> **Exercise prompt**: Provide a verbatim copy of all the records below, leaving the images out.

> **Available data**:
▼▼▼
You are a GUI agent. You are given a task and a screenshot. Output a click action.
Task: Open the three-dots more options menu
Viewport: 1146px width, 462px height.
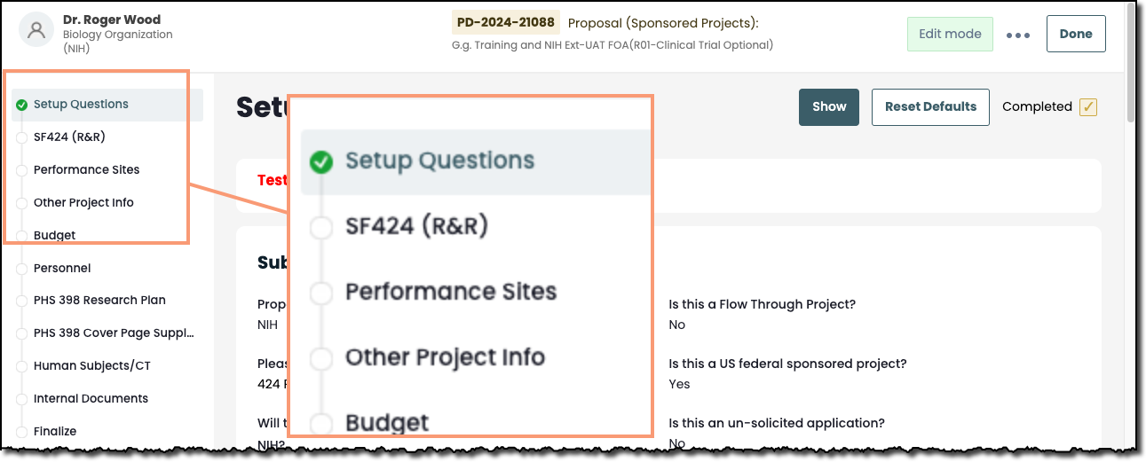[1017, 35]
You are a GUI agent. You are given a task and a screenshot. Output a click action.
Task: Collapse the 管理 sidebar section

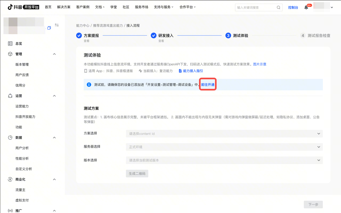(x=54, y=54)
▲▲▲
> **Response area**:
You are a GUI agent. You are given a task and a screenshot. Output a click action.
Task: Open the three-dots more options menu
Viewport: 1146px width, 462px height.
[1017, 35]
You are a GUI agent. You are given a task and a screenshot. Output a click action.
Task: Collapse the 管理 sidebar section

(x=54, y=54)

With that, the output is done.